Job – Rewrite the records below with every instance of "GUI agent" changed to "screen agent", keeping everything else the same.

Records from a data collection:
- - - - -

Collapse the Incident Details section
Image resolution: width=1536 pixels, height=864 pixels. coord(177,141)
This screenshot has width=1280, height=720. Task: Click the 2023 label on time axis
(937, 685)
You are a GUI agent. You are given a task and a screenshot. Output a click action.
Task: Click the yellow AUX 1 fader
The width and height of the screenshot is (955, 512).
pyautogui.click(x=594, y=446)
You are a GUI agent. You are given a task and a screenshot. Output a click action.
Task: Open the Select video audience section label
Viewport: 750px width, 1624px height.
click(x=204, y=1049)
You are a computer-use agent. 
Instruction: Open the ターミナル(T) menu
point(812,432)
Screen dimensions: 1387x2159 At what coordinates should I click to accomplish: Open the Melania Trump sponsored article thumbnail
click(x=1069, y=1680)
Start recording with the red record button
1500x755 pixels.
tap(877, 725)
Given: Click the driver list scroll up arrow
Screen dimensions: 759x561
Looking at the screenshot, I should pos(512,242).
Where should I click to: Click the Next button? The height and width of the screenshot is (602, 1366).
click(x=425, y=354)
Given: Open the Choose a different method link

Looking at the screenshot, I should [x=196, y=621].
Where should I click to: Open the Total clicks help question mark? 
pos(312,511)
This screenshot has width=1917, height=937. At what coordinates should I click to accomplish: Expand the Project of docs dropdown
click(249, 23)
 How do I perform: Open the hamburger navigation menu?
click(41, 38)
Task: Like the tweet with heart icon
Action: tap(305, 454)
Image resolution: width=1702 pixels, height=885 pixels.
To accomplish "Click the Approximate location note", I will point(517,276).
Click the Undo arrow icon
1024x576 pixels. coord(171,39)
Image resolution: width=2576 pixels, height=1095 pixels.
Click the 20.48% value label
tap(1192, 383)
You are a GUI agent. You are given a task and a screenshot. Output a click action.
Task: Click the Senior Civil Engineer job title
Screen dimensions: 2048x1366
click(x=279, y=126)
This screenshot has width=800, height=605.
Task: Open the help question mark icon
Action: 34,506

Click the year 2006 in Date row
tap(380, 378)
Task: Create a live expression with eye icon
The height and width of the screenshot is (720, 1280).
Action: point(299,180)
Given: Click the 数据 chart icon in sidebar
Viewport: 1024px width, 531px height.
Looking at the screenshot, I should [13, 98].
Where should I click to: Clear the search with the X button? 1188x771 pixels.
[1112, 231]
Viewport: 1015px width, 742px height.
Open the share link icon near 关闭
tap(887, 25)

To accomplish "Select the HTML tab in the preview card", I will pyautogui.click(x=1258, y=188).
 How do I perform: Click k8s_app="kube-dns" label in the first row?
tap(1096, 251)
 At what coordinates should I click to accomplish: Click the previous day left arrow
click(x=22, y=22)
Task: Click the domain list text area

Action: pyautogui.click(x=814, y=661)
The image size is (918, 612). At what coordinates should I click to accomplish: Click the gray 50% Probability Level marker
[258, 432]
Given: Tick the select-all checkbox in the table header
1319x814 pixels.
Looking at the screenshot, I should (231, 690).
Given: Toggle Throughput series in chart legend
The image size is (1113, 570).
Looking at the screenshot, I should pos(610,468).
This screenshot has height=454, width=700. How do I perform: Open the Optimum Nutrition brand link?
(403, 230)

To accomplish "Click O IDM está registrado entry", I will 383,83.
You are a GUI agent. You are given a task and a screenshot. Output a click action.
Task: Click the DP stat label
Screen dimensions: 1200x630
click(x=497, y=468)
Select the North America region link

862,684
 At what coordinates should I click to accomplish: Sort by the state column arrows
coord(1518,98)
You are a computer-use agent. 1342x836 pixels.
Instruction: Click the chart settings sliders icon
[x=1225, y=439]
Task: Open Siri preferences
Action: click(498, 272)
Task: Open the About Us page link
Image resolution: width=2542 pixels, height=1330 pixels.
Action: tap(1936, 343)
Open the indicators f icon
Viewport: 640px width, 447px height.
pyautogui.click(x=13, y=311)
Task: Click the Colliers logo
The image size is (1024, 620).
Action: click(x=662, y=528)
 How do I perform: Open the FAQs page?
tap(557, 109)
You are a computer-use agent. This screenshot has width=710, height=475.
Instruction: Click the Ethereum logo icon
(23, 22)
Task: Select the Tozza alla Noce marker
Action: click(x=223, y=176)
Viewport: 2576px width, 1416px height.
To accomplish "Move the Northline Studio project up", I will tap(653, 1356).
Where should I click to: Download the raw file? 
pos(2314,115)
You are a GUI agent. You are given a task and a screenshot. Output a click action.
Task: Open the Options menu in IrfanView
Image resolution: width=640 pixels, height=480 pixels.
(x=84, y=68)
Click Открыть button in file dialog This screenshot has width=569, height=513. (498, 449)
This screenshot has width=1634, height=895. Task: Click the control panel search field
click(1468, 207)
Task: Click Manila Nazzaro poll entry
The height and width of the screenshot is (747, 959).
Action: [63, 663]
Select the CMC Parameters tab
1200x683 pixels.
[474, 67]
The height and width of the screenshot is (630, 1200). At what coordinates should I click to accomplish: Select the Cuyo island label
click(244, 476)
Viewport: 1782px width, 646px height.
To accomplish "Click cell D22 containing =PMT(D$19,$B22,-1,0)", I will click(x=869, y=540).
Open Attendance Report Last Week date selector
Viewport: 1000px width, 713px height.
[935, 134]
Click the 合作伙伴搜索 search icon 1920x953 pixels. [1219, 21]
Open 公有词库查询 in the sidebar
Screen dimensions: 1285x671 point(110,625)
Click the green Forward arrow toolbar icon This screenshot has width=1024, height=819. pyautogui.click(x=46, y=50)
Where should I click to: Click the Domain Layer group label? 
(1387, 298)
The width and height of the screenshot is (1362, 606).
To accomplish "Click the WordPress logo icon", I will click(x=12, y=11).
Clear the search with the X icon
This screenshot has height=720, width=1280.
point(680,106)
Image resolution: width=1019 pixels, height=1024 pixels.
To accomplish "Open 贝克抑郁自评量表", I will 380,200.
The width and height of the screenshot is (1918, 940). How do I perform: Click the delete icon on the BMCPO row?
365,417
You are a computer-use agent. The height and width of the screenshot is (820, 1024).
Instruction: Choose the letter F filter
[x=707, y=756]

- - - - -

Response to the exercise –
Collapse the Incident Details section
Image resolution: width=1536 pixels, height=864 pixels. coord(177,141)
This screenshot has width=1280, height=720. Task: Click the 2023 label on time axis
(937, 685)
You are a screen agent. You are given a task and a screenshot. Output a click action.
Task: Click the yellow AUX 1 fader
The width and height of the screenshot is (955, 512).
pyautogui.click(x=594, y=446)
You are a screen agent. You are given a task and a screenshot. Output a click action.
Task: Open the Select video audience section label
Viewport: 750px width, 1624px height.
click(x=204, y=1049)
You are a computer-use agent. 
Instruction: Open the ターミナル(T) menu
point(812,432)
Screen dimensions: 1387x2159 At what coordinates should I click to accomplish: Open the Melania Trump sponsored article thumbnail
click(x=1069, y=1680)
Start recording with the red record button
1500x755 pixels.
tap(877, 725)
Given: Click the driver list scroll up arrow
Screen dimensions: 759x561
Looking at the screenshot, I should pos(512,242).
Where should I click to: Click the Next button? The height and width of the screenshot is (602, 1366).
click(x=425, y=354)
Given: Open the Choose a different method link

Looking at the screenshot, I should [x=196, y=621].
Where should I click to: Open the Total clicks help question mark? 
pos(312,511)
This screenshot has width=1917, height=937. At what coordinates should I click to accomplish: Expand the Project of docs dropdown
click(249, 23)
 How do I perform: Open the hamburger navigation menu?
click(41, 38)
Task: Like the tweet with heart icon
Action: tap(305, 454)
Image resolution: width=1702 pixels, height=885 pixels.
To accomplish "Click the Approximate location note", I will point(517,276).
Click the Undo arrow icon
1024x576 pixels. coord(171,39)
Image resolution: width=2576 pixels, height=1095 pixels.
Click the 20.48% value label
tap(1192, 383)
You are a screen agent. You are given a task and a screenshot. Output a click action.
Task: Click the Senior Civil Engineer job title
Screen dimensions: 2048x1366
click(x=279, y=126)
This screenshot has width=800, height=605.
Task: Open the help question mark icon
Action: 34,506

Click the year 2006 in Date row
tap(380, 378)
Task: Create a live expression with eye icon
The height and width of the screenshot is (720, 1280).
Action: point(299,180)
Given: Click the 数据 chart icon in sidebar
Viewport: 1024px width, 531px height.
Looking at the screenshot, I should [13, 98].
Where should I click to: Clear the search with the X button? 1188x771 pixels.
[1112, 231]
Viewport: 1015px width, 742px height.
Open the share link icon near 关闭
tap(887, 25)

To accomplish "Select the HTML tab in the preview card", I will pyautogui.click(x=1258, y=188).
 How do I perform: Click k8s_app="kube-dns" label in the first row?
tap(1096, 251)
 At what coordinates should I click to accomplish: Click the previous day left arrow
click(x=22, y=22)
Task: Click the domain list text area

Action: pyautogui.click(x=814, y=661)
The image size is (918, 612). At what coordinates should I click to accomplish: Click the gray 50% Probability Level marker
[258, 432]
Given: Tick the select-all checkbox in the table header
1319x814 pixels.
Looking at the screenshot, I should (231, 690).
Given: Toggle Throughput series in chart legend
The image size is (1113, 570).
Looking at the screenshot, I should pos(610,468).
This screenshot has height=454, width=700. How do I perform: Open the Optimum Nutrition brand link?
(403, 230)

To accomplish "Click O IDM está registrado entry", I will 383,83.
You are a screen agent. You are given a task and a screenshot. Output a click action.
Task: Click the DP stat label
Screen dimensions: 1200x630
click(x=497, y=468)
Select the North America region link

862,684
 At what coordinates should I click to accomplish: Sort by the state column arrows
coord(1518,98)
You are a computer-use agent. 1342x836 pixels.
Instruction: Click the chart settings sliders icon
[x=1225, y=439]
Task: Open Siri preferences
Action: click(498, 272)
Task: Open the About Us page link
Image resolution: width=2542 pixels, height=1330 pixels.
Action: tap(1936, 343)
Open the indicators f icon
Viewport: 640px width, 447px height.
pyautogui.click(x=13, y=311)
Task: Click the Colliers logo
The image size is (1024, 620).
Action: click(x=662, y=528)
 How do I perform: Open the FAQs page?
tap(557, 109)
You are a computer-use agent. This screenshot has width=710, height=475.
Instruction: Click the Ethereum logo icon
(23, 22)
Task: Select the Tozza alla Noce marker
Action: click(x=223, y=176)
Viewport: 2576px width, 1416px height.
To accomplish "Move the Northline Studio project up", I will tap(653, 1356).
Where should I click to: Download the raw file? 
pos(2314,115)
You are a screen agent. You are given a task and a screenshot. Output a click action.
Task: Open the Options menu in IrfanView
Image resolution: width=640 pixels, height=480 pixels.
(x=84, y=68)
Click Открыть button in file dialog This screenshot has width=569, height=513. (498, 449)
This screenshot has width=1634, height=895. Task: Click the control panel search field
click(1468, 207)
Task: Click Manila Nazzaro poll entry
The height and width of the screenshot is (747, 959).
Action: [63, 663]
Select the CMC Parameters tab
1200x683 pixels.
[474, 67]
The height and width of the screenshot is (630, 1200). At what coordinates should I click to accomplish: Select the Cuyo island label
click(244, 476)
Viewport: 1782px width, 646px height.
To accomplish "Click cell D22 containing =PMT(D$19,$B22,-1,0)", I will click(x=869, y=540).
Open Attendance Report Last Week date selector
Viewport: 1000px width, 713px height.
[935, 134]
Click the 合作伙伴搜索 search icon 1920x953 pixels. [1219, 21]
Open 公有词库查询 in the sidebar
Screen dimensions: 1285x671 point(110,625)
Click the green Forward arrow toolbar icon This screenshot has width=1024, height=819. pyautogui.click(x=46, y=50)
Where should I click to: Click the Domain Layer group label? 
(1387, 298)
The width and height of the screenshot is (1362, 606).
To accomplish "Click the WordPress logo icon", I will click(x=12, y=11).
Clear the search with the X icon
This screenshot has height=720, width=1280.
point(680,106)
Image resolution: width=1019 pixels, height=1024 pixels.
To accomplish "Open 贝克抑郁自评量表", I will 380,200.
The width and height of the screenshot is (1918, 940). How do I perform: Click the delete icon on the BMCPO row?
365,417
You are a computer-use agent. The height and width of the screenshot is (820, 1024).
Instruction: Choose the letter F filter
[x=707, y=756]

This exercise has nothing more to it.